Exercise material: Begin
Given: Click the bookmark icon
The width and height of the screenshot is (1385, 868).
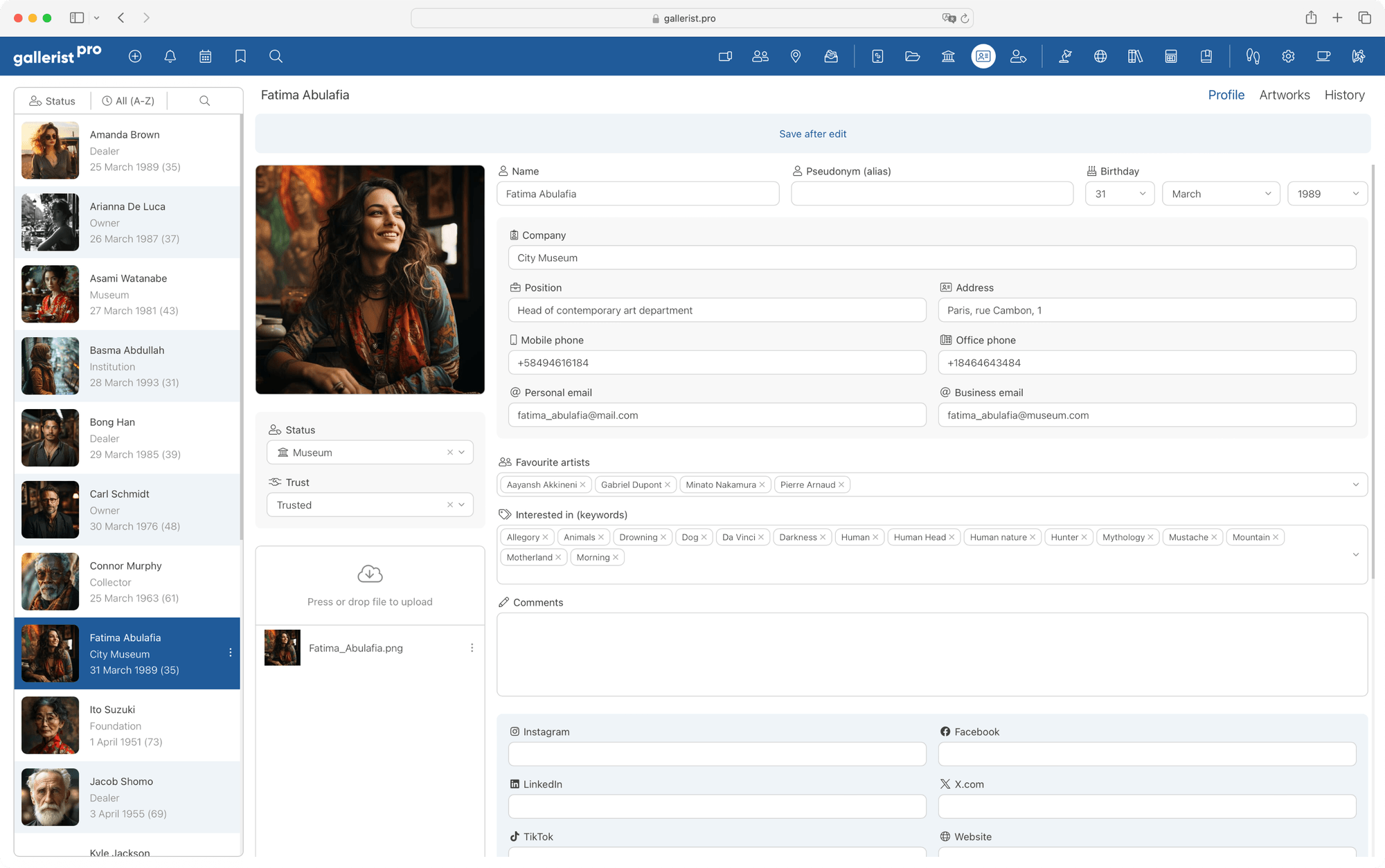Looking at the screenshot, I should tap(240, 56).
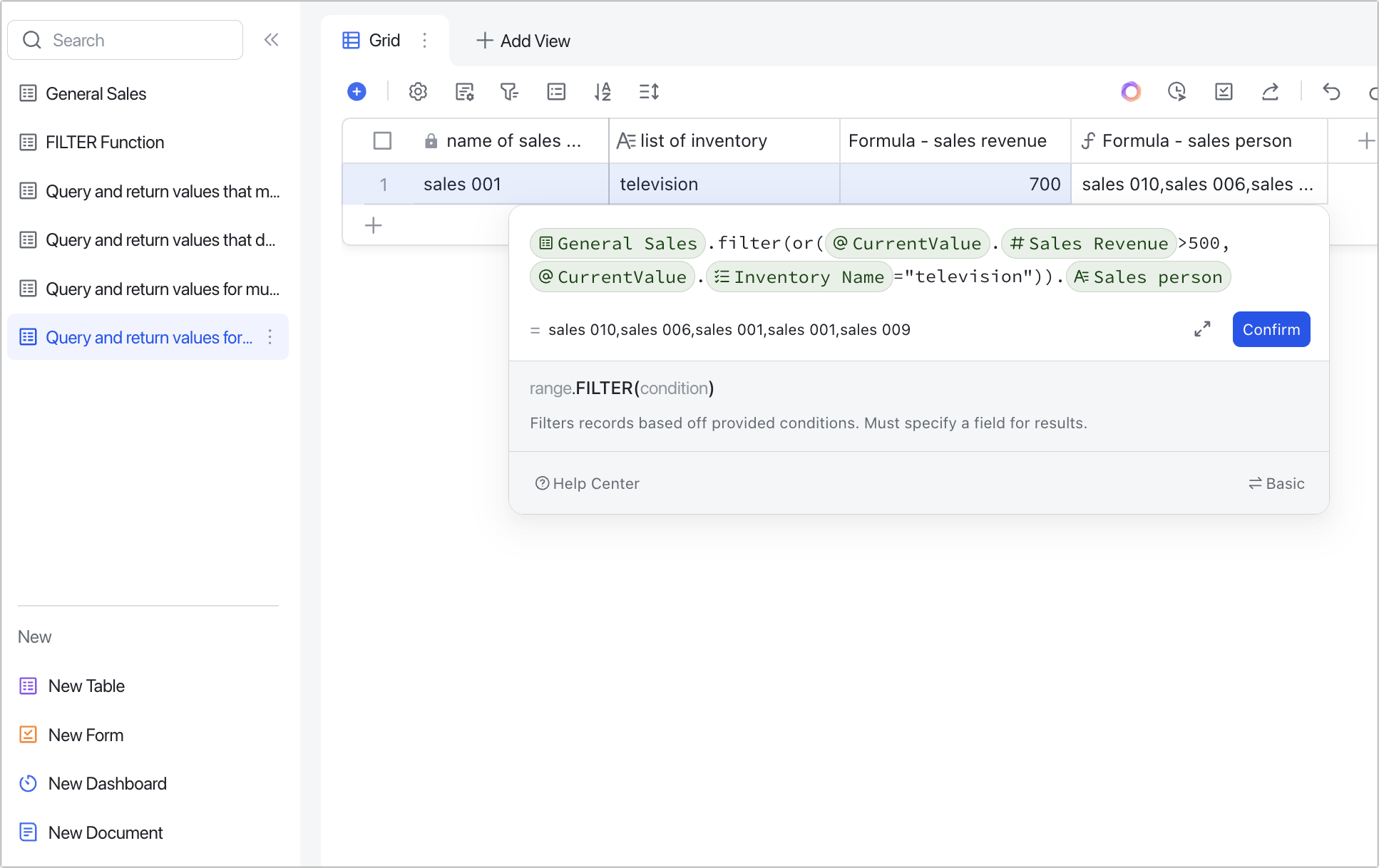The height and width of the screenshot is (868, 1379).
Task: Open the Grid view options three-dot menu
Action: tap(425, 41)
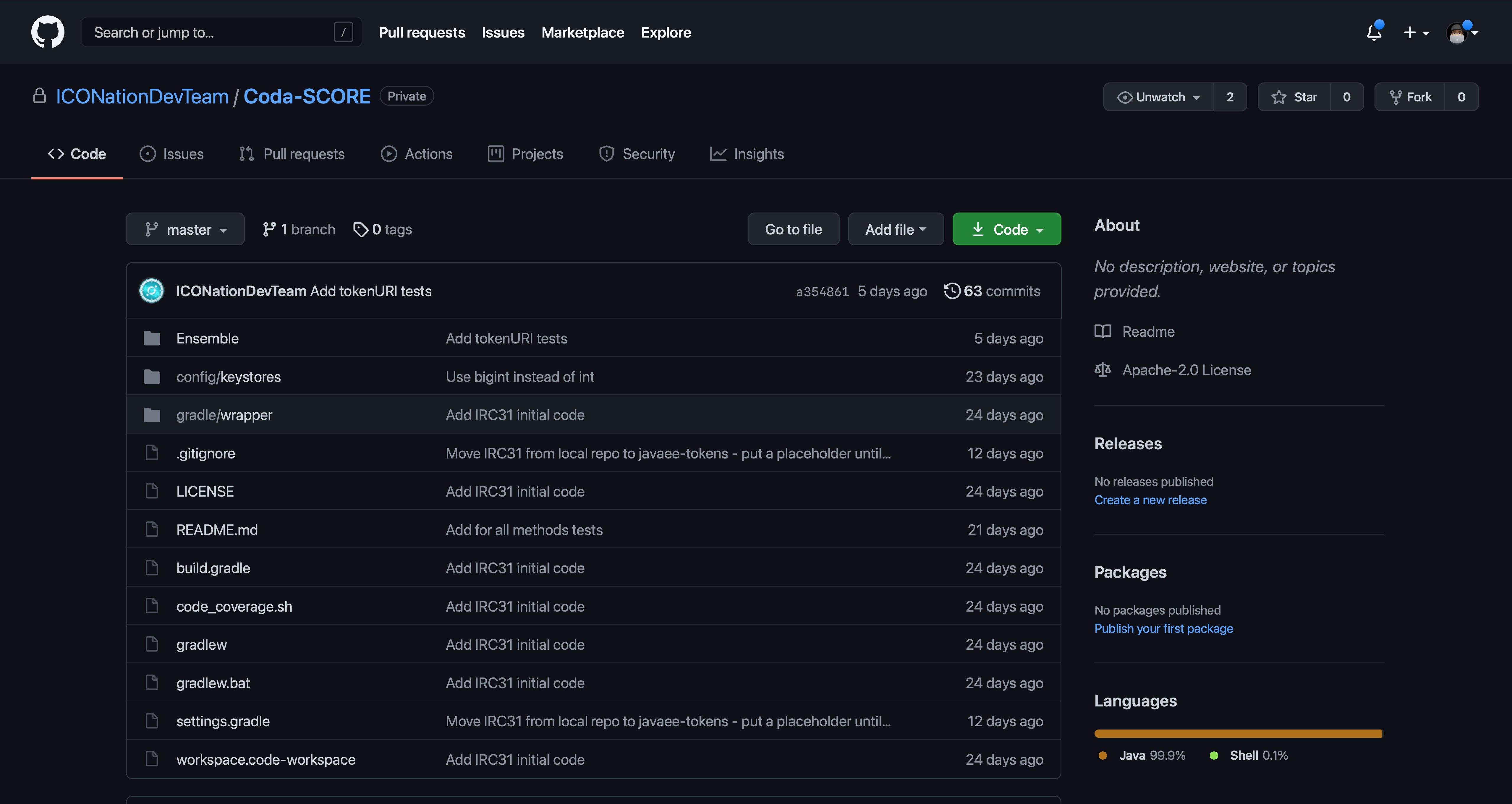
Task: Switch to the Actions tab
Action: [417, 154]
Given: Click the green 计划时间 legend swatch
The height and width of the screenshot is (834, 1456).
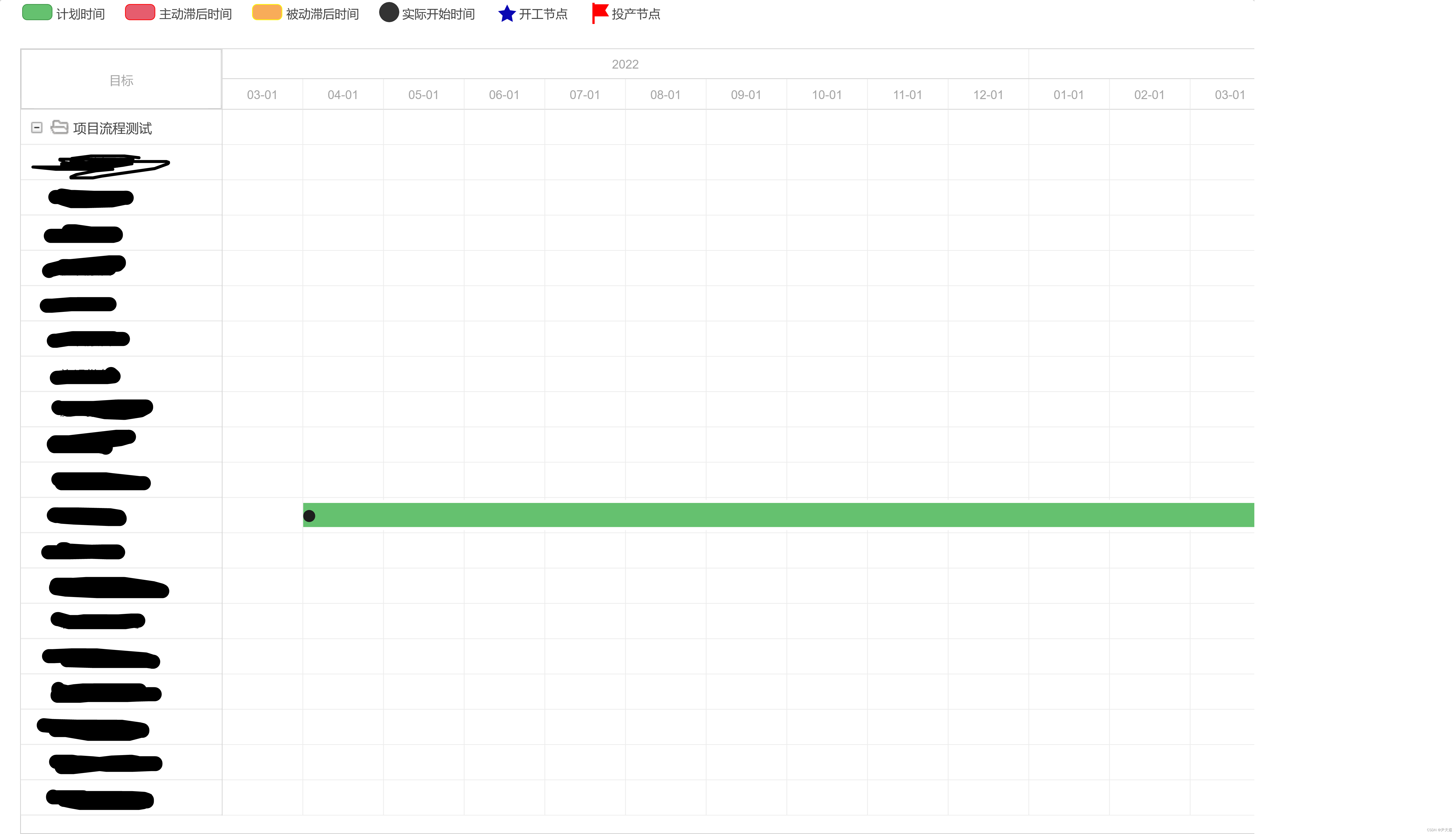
Exercise material: End
-- Instructions to follow --
A faithful copy of every record is required, with no pictures included.

-- Problem solution --
Given: Click the bookmark icon
The width and height of the screenshot is (1385, 868).
Looking at the screenshot, I should tap(240, 56).
The height and width of the screenshot is (868, 1379).
Task: Open the Grid view options three-dot menu
Action: tap(425, 41)
Task: Switch to the Actions tab
Action: [417, 154]
Given: Click the green 计划时间 legend swatch
The height and width of the screenshot is (834, 1456).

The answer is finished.